## Start PROVIDED PASSAGE
My answer is why change what works? If my regular training has built big, dense muscle, what would move me to do anything different? Diet is what uncovers muscle, not training. I lift exactly the same whether bulking or cutting.

esplendido
03-11-2010, 11:30 AM
At one point, I was training twice a day, six times a week. Heavy Benches in the morning and heavy close grip at night! The local guru suggested I hit each bodypart once a week, and it was becoming popular in the 90s I think to do that, but I agree. It was the best thing I did and haven't turned back since. I do need the 3 minutes rest to move any kind of weight, especially these days. But the overall post makes sense to me.

If you make an effort to decrease the rest period in small increments, it will come down without loss of strength. Start by decreasing the rest period by 15 seconds at first. Then every couple of weeks drop it another 5 seconds until you get to approx. 90 seconds.
## End PROVIDED PASSAGE
## Start INFORMATION GIVEN
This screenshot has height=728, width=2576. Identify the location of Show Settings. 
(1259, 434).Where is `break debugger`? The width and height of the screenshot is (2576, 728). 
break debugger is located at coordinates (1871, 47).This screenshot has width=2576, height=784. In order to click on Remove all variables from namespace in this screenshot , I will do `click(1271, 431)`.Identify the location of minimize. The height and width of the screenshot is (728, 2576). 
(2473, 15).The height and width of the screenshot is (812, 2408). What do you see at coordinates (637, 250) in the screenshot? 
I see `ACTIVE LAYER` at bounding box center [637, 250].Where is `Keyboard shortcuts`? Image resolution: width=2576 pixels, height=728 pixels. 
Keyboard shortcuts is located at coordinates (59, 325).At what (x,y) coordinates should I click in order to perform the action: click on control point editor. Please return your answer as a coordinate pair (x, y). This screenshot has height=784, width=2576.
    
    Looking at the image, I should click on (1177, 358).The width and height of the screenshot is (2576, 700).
## End INFORMATION GIVEN
Copy the weight-training forum post from "My answer is" up to and including "sense to me.", with "guru" changed to "coach".

My answer is why change what works? If my regular training has built big, dense muscle, what would move me to do anything different? Diet is what uncovers muscle, not training. I lift exactly the same whether bulking or cutting.

esplendido
03-11-2010, 11:30 AM
At one point, I was training twice a day, six times a week. Heavy Benches in the morning and heavy close grip at night! The local coach suggested I hit each bodypart once a week, and it was becoming popular in the 90s I think to do that, but I agree. It was the best thing I did and haven't turned back since. I do need the 3 minutes rest to move any kind of weight, especially these days. But the overall post makes sense to me.